## What to work on
Retype the lines of the entries below word for word, starting with the line that contains "You are a GUI" and ending after the line that contains "click(x=413, y=299)".

======== Data provided ========

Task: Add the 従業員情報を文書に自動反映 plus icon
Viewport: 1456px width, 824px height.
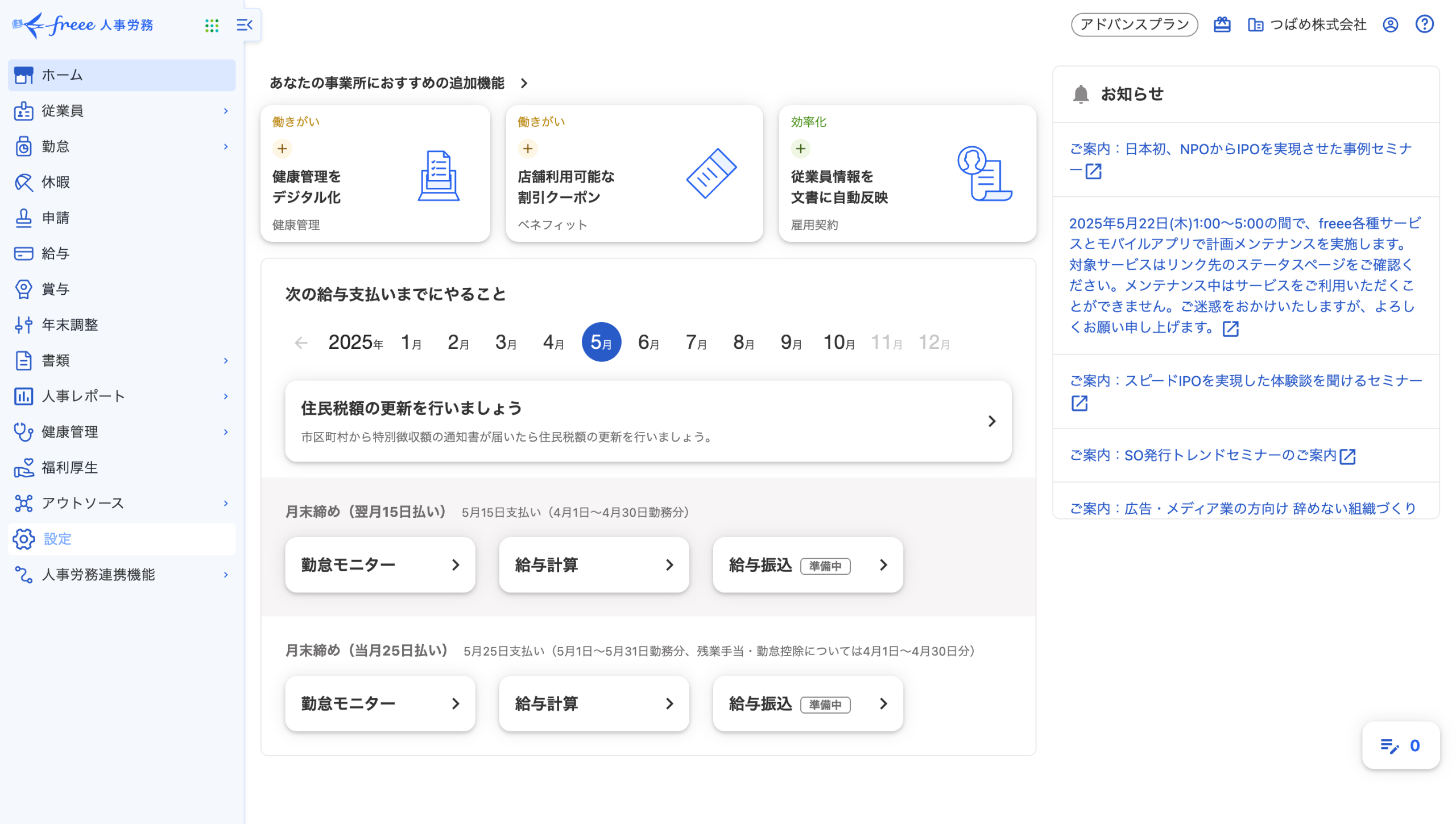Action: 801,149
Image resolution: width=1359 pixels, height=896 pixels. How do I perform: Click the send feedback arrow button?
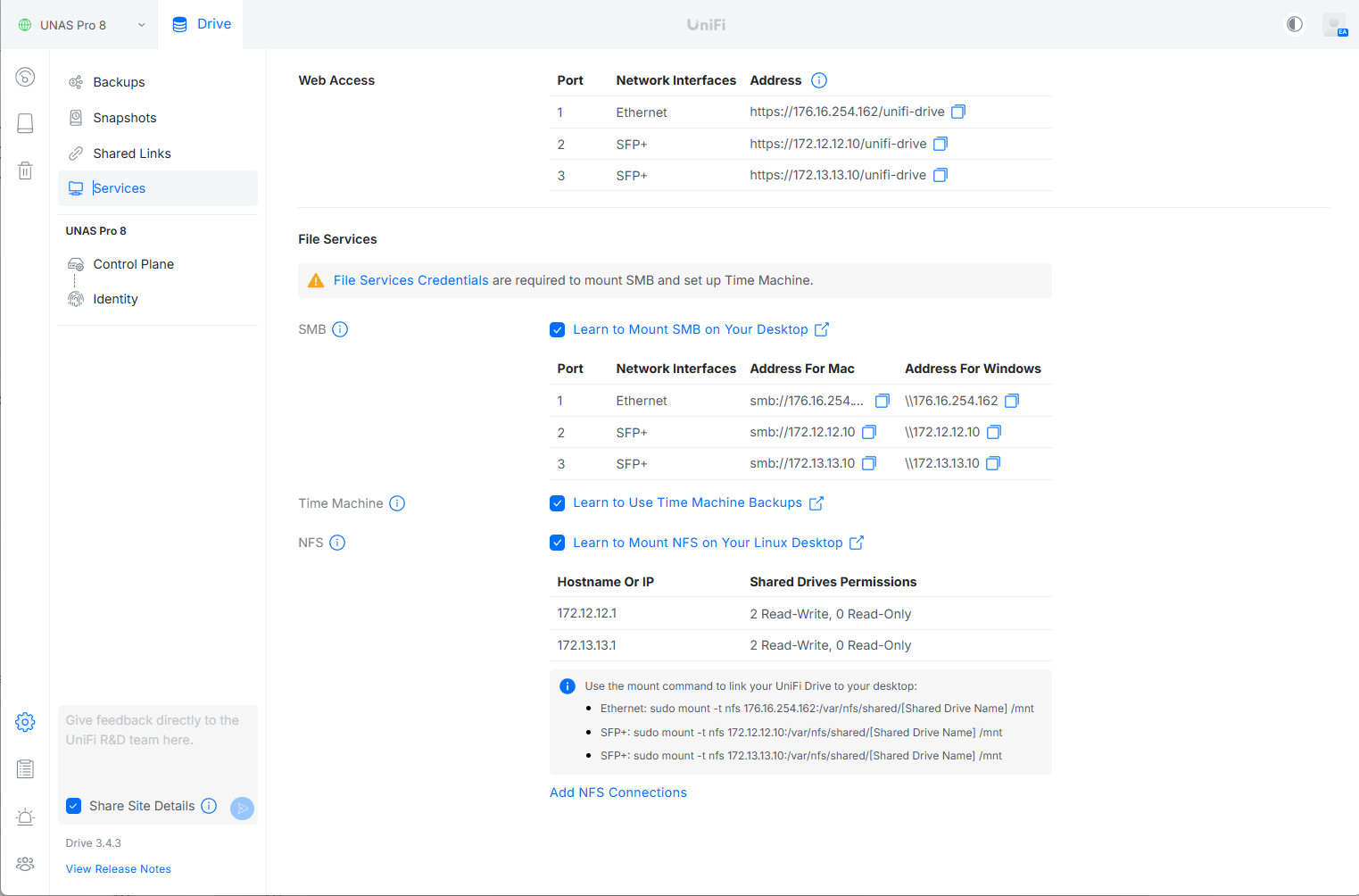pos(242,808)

========
======== Data provided ========

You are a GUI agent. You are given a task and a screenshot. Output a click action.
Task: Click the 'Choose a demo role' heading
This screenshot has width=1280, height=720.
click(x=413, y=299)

========

## Answer to this exercise
You are a GUI agent. You are given a task and a screenshot. Output a click action.
Task: Click the 'Choose a demo role' heading
This screenshot has width=1280, height=720.
click(x=413, y=299)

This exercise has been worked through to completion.